#### Given text

---+---

Patients care about being well, not simply being better, and the tendency in depression is to maximize response by treating the patient to remission if at all possible (21) . Although most TADS patients exhibited meaningful improvements acutely, only 23% reached remission at week 12 (odds ratios: combined fluoxetine plus CBT versus fluoxetine=2.1; combined fluoxetine plus CBT versus CBT=3.3; and combined fluoxetine plus CBT versus placebo=3.0) (19) . By design, TADS asked if continued treatment would improve response and remission rates at the end of 36 weeks of treatment. As hypothesized, the remission rate improved to 60% by week 36, with remission rates of 60% for the combination of fluoxetine with CBT, 55% for fluoxetine, and 64% for CBT, indicating that longer-term treatment is better than short-term treatment (22) . Similarly, among patients who had not achieved sustained response by week 12, sustained response rates increased by week 36 from an average of 39.3% at week 12 to 80.0% for combined fluoxetine plus CBT, 61.5% for fluoxetine, and 77.3% for CBT (23) . Of those achieving sustained response, more patients assigned to combined fluoxetine plus CBT and CBT alone maintained this response through week 36, indicating that treating patients with either CBT or CBT plus fluoxetine yields important additional benefits over medication alone (23) . Given enhanced relapse rates among patients who discontinued treatment early (24) and data from TADS demonstrating that placebo-treated patients who received open treatment after week 12 “caught up” to the active treatment conditions by month 9 (25), it appears that 6 to 9 months of treatment likely will be adequate for the average patient.

---+---

#### Study material

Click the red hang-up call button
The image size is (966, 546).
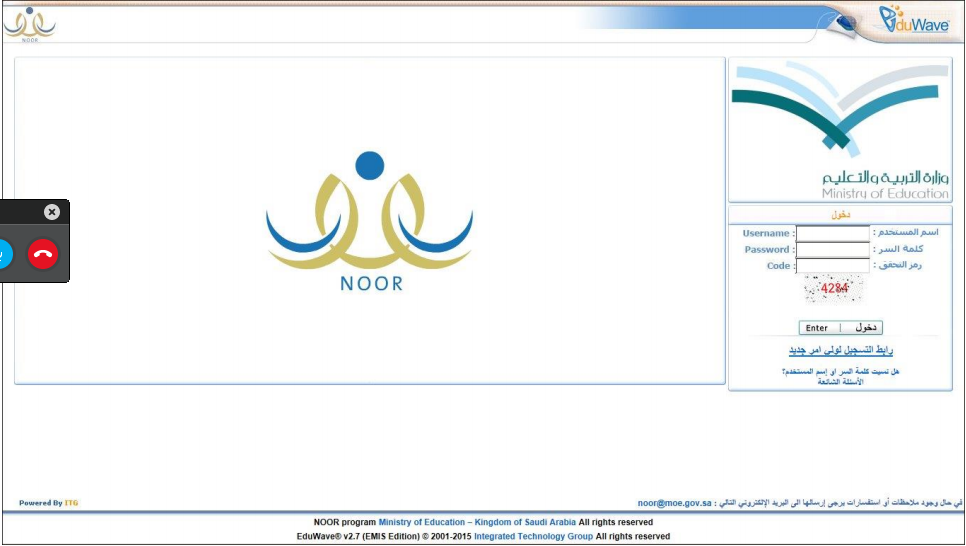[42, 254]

---+---

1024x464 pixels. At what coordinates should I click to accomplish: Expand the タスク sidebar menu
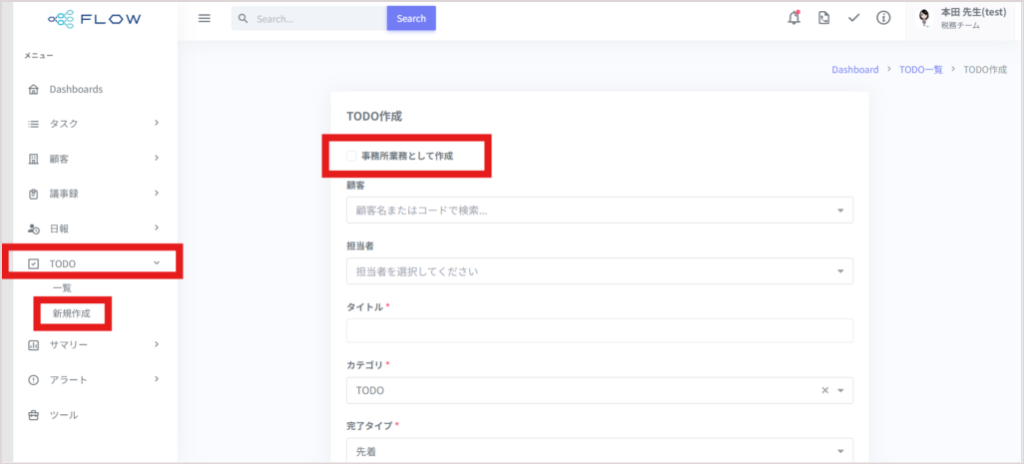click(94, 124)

---+---

#### What needs to be done
Decide whether each statement below agrees with the TADS text, answering yes or no and quoting the deciding words from the text.
1. Only 23% of TADS patients reached remission at week 12.
2. At week 36, the remission rate for CBT alone was lower than the rate for fluoxetine alone.
3. Placebo-treated patients who received open treatment after week 12 never matched the active treatment conditions.

#### Answer space
1. Yes: "only 23% reached remission at week 12"
2. No: "55% for fluoxetine, and 64% for CBT"
3. No: "placebo-treated patients who received open treatment after week 12 “caught up” to the active treatment conditions by month 9"